Howard: How old was he?

McKim: He was 72 years old.

Howard: And how old were the men who ostensibly killed him?

McKim: So he was physically killed by Michael Freeman, who was about half his age. And the two other men who were convicted in their roles for his killing were also much younger than him. You can see in the tier that he is just at a totally different age from the other men in this block.

Howard: The guard who shut the door, why wouldn't he come see why the door needed to be shut if they were calling for it?

McKim: So in testimony, he mentions that it's completely normal practice for guards to open and shut doors on the request of inmates who perhaps want to use the bathroom and have some privacy, and that he didn't know who had asked him, and didn't check to see.

Howard: Tell me a little bit more about Sires.

McKim: So Sires was convicted of a 1973 murder of his mother. From what we hear from transcripts and interviews, he was not well-liked in prison. He was buried in the state cemetery for inmates who have no family to collect their bones. So in fact, there's really nobody out there crying for any questions about what happened in his death, and nobody there to speak for him.

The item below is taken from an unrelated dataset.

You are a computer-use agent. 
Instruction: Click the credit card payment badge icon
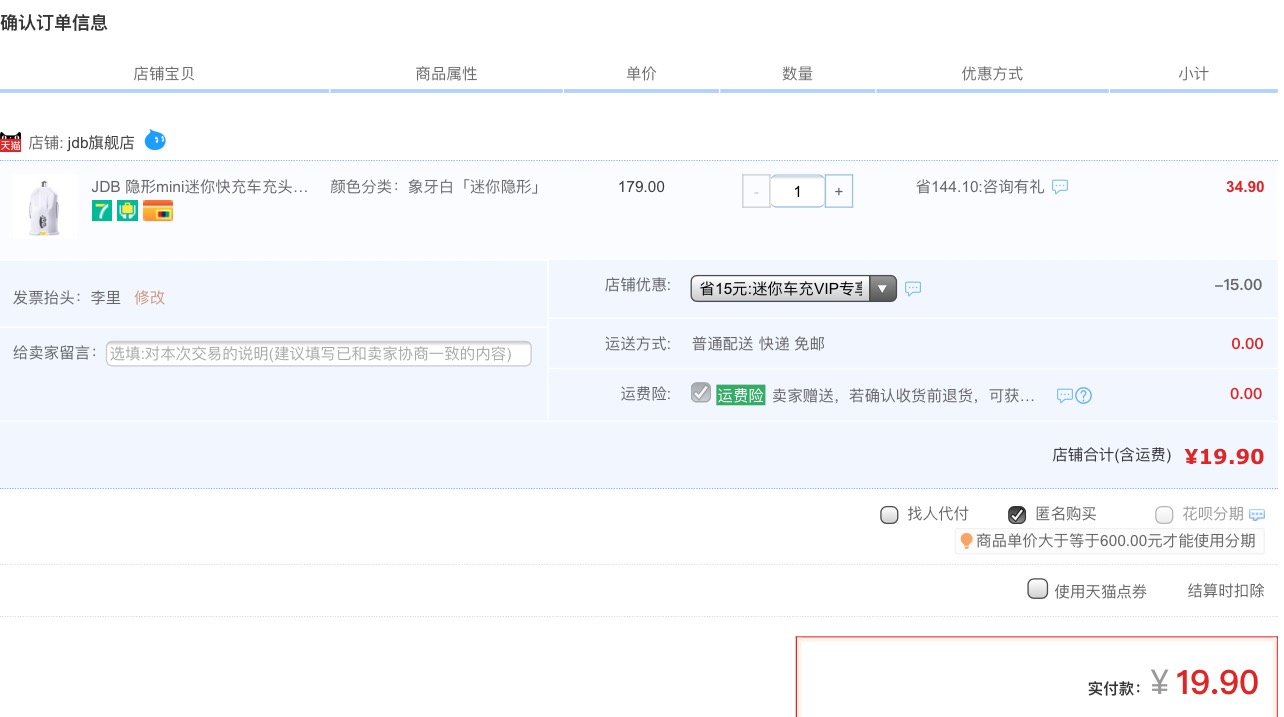click(158, 211)
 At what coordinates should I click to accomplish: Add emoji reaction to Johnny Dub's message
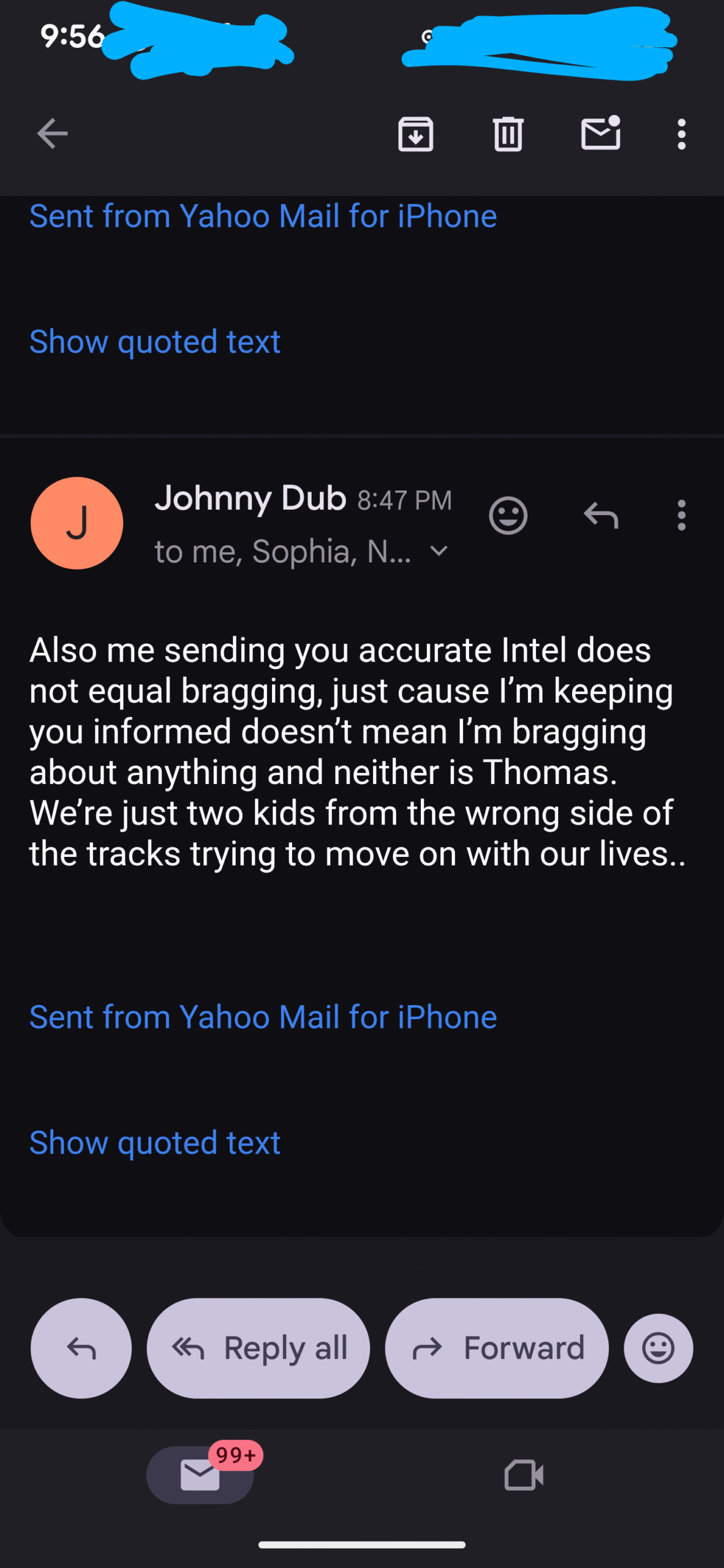(x=508, y=516)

Howard: His death came 10 years after the strangulation death of a convicted pedophile priest, John Geoghan, but didn't get any similar publicity as John Geoghan's case.

McKim: It's very interesting, because when Sires was murdered, it really was a case against the men who killed him without the focus on what happened. In contrast, John Geoghan was killed about 11 years beforehand, and it was a huge issue in the state of Massachusetts. He was strangled in the same maximum security prison, in a cell, by a man. There was only one guard also in the tier at the time, and there were huge issues when that happened - questions about how he could have been left there to be murdered. And there was a big shakeup in the Department of Correction when that happened - a 130-page list of recommendations of things that they should do to fix, particularly, Souza-Baranowski. There were issues about not leaving one guard in a tier by himself. There were also issues and questions about putting an older man in the maximum security prison.

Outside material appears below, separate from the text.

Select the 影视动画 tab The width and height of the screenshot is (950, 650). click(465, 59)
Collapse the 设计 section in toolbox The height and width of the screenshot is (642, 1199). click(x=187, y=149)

Howard: Have any of the suggestions been implemented?

McKim: So my understanding is that there were some changes, and that there were others that weren't. And that time passes, and when something sort of falls out of the media's eye, things kind of devolve back to normal. I spoke with one lawyer who was involved in the Geoghan murder investigation to look at what happened. I talked to him about what happened with Sires, and he said 'well, this is really important to bring this out again, because it takes something like this to look at it again.'

They say that prison is not an old man's game. A lot of the older folks stay in their cells, afraid of what is really often a gang-filled community. Not everybody is sympathetic to people who are in prison, and there are a lot of people who believe they're exactly where they should be. But there are particular issues about the state also protecting the folks in their care.

Howard: OK, thanks Jenifer.

McKim: Thank you very much

Howard: That's Jenifer McKim from WGBH News partner the New England Center for Investigative Reporting, talking about the dangers - some of them fatal - of aging in prison. This is All Things Considered.